The sixth chapter focused on the practical application of the knowledge acquired on the association between skin temperature, sleep and vigilance. Due to its low invasiveness and costs, actigraphy is widely used as an alternative to polysomnography (PSG) to measure sleep wake rhythms in human subjects. However, although actigraphy and PSG correspond relatively well during sleep, actigraphy has problems detecting wake during immobility. Since skin temperature is closely correlated to vigilance and sleep under so many conditions and in so many populations, we considered the possibility that it could increase the accuracy of sleep/wake classification. Under normal daily routine conditions, 52 subjects either without sleep disorder or diagnosed with sleep disorders such as OSAS, insomnia, and PLMS, were monitored using ambulatory EEG, an actigraph and skin temperature sensors. The congruency of actigraphic sleep estimates with PSG-defined sleep was calculated before and after the use of wrist temperature to reclassify actigraphic sleep estimates. Results showed that skin temperature was lower during epochs that actigraphy falsely classified as sleep than during epochs that actigraphy correctly classified as sleep. Also, skin temperature was higher during epochs that actigraphy falsely classified as wake than during epochs that actigraphy correctly classified as wake. However, using temperature as additional information in the actigraphy scoring algorithm did not significantly alter the percentage of misclassified epochs. We propose that the sluggish response of the sensor and/or skin to changes in skin perfusion may have interfered with the possibility to exploit the systematic skin temperature differences. Infrared temperature sensing or even perfusion sensing may be required to improve actigraphic sleep estimates.

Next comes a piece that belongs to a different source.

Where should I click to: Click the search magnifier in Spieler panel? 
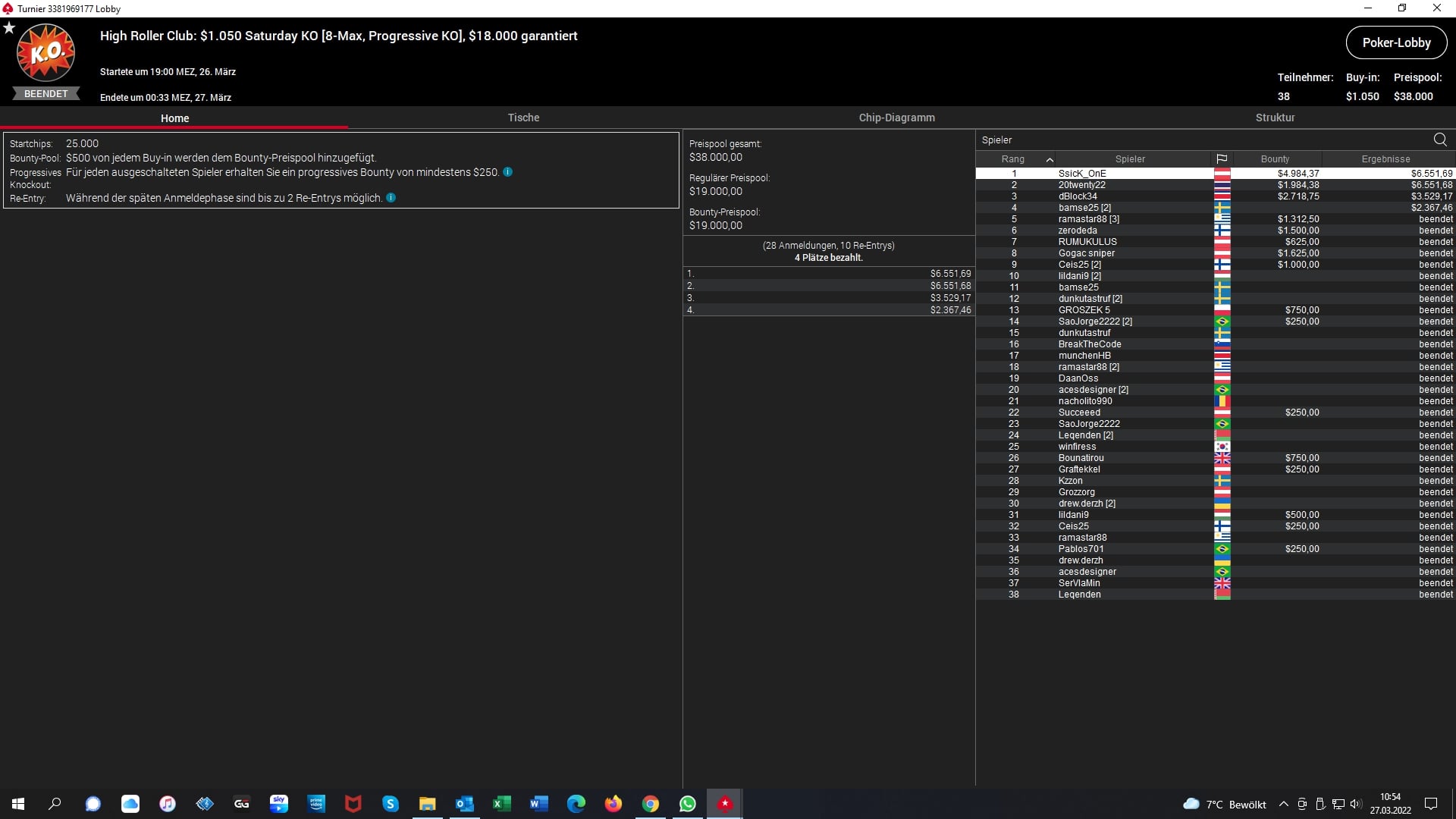tap(1440, 140)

Taken together, the findings in this thesis demonstrate that naturally occurring fluctuations in skin temperature are related to fluctuations in vigilance. We have shown that higher proximal skin temperature is associated with lower alertness under well-rested conditions (chapter 2). Furthermore, this correlation is still present after a vigilance-challenging occurrence such as an entire night of sleep deprivation (chapter 3). As a first step towards elucidating the brain mechanisms involved in the coupling of infraslow fluctuations in skin temperature and alertness, the present work showed that they also coincide with fluctuations in the latency of an event related potential, the P300 (chapter 4). As a second step towards understanding brain mechanisms involved in the coupling we showed that it is compromised in patients with hypothalamic damage (chapter 5). Finally, the correlation between naturally occurring skin temperature fluctuations and vigilance was used in an attempt to improve movement-based sleep-wake assessment (chapter 6). The findings presented in this thesis may also have relevance for the field of environmental ergonomics. Because the skin is rather poikilotherm, its manipulation by means of environmental temperature in combination with clothing could make the difference between being alert and being sleepy. This contention is indeed supported by the skin temperature manipulation studies.